Discovering a hero's secret identity

Some of you wrote in about my comment on Illumina and "the usual people" trying to discover her identity. This is as important for villains as heroes, so let's talk about what sort of information people use to discover a super's identity.

Face recognition software

This is a pretty new option for me, though kids these days are familiar with it. When I was growing up, computers were a toy for academics and big companies and the military. These days you can keep one in your pocket. Similar oldie villains should really wise up to what's going on in this space.

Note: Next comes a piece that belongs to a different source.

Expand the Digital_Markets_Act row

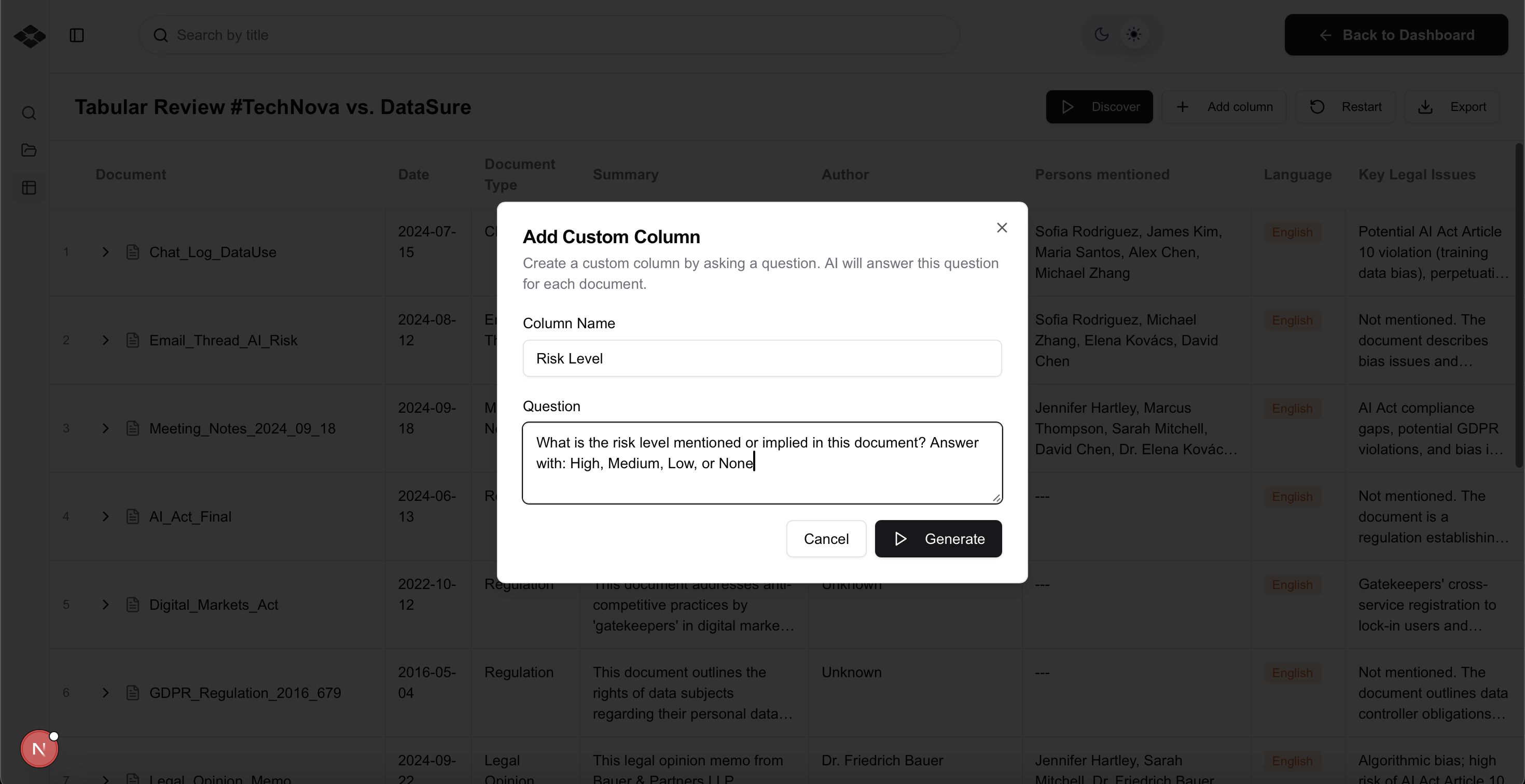tap(105, 605)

Basically, there's face recognition software developed by people like Facebook and Google. And there's dedicated groups of super-hunters who do nothing but snap up old high school yearbooks and so forth, scan the photos, and upload them to a central server to be analyzed by this software. They compare pictures of known supers to the database, hoping for a match. This has gotten a lot easier with Google's image search feature, where you can just Photoshop a mask onto someone's yearbook picture and see if you get any hits.

Since everything you put online tends to stay there in some form, you can probably be found if you've ever had a civilian Facebook or something similar. Just let this be a warning if you were thinking of starting a page: never put your real face up there, ever.

Activity Triangulation

As I wrote in my guide on Lair placement and size, a supervillain's lair can be traced back to them if it's at the center of their sphere of activity. The same goes for superheroes. I talked a little about this on my article on Stage 2, but it holds true to a lesser extent for more powerful supers.

The general rule is that the more powerful your movement abilities, the harder it is to triangulate you. There's an adrenaline junkie named Exodus who's doing time in Riverbend maximum security. He can go anywhere in the world, because he's a teleporter. The only reason he's in jail is to impress the mundane prisoners with his exploits, and score points with prison gangs by smuggling things in for them. Supposedly he's got a whole stockpile of stuff buried in an abandoned mine - odds are good that they will never, ever find his real base.

You can start by getting a map of the city your hero is in, and getting a supply of pins and note cards. Start tracking sightings on the map. Put a pin onto each sighting's location, along with the date and two times - as accurately as you have them - for when there was an incident there, and when the hero responded to it. Once you have about three dozen data points, look at the data you have. Start drawing connecting boundaries on your map - "always takes at least 30 minutes to reach these spots", for example - and try to draw narrower and narrower circles as your data collection gets better.

If necessary, create incidents of your own. The ideal incident will be one which the hero feels compelled to respond to, and at times when the hero is likely to be in a familiar place - i.e. the place you want to track down. Only you know your own hero enough to determine these things, but in general, a couple hours after a major disaster or combat is the most ideal time to rouse a hero from their lair. You can set up an incident on the boundaries you drew earlier, to test the validity of your assumptions about travel time.

Tracking devices

These aren't useful for a lot of reasons, so don't rely on them unless you already have the expertise to use them professionally. Here's the problems:
  1. Like clothes, a tracking device is usually a lot less durable than the super you attach it to. If he's got flame powers or something, it's going to be trashed well before you ever get a line on his home base.
  2. Most villains don't know how to follow a radio signal properly.
  3. Of those that do, many can't keep up with a fast-flying super.
Some villains have better luck with burst-transmission tracking devices, of the sort used to track animal migration patterns. Companies like Telonics make devices that use GPS and the Iridium satellite network which could be used to track someone almost anywhere in the world. Finding a way to attach one of these to your superheroic nemesis without alerting him is left as an exercise for the reader.

Military groups like the Grasscutters are fully equipped to utilize these methods. They have tiny transmitters that they shoot onto their targets, along with a topical anesthetic mixed with DMSO to neutralize the sensation of the transmitter after the initial hit. If the super is busy fighting, he may never notice it.